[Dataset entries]
Start of Block

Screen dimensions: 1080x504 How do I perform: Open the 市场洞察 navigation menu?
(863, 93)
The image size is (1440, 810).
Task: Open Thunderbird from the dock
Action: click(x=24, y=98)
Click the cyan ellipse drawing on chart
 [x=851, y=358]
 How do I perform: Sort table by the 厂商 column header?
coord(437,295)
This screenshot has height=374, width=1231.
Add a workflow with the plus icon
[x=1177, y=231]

End of Block

Exactly the lines from the one with "Click the cyan ellipse drawing on chart" through the final line of the entries are to be returned, both ends included.

Click the cyan ellipse drawing on chart
 [x=851, y=358]
 How do I perform: Sort table by the 厂商 column header?
coord(437,295)
This screenshot has height=374, width=1231.
Add a workflow with the plus icon
[x=1177, y=231]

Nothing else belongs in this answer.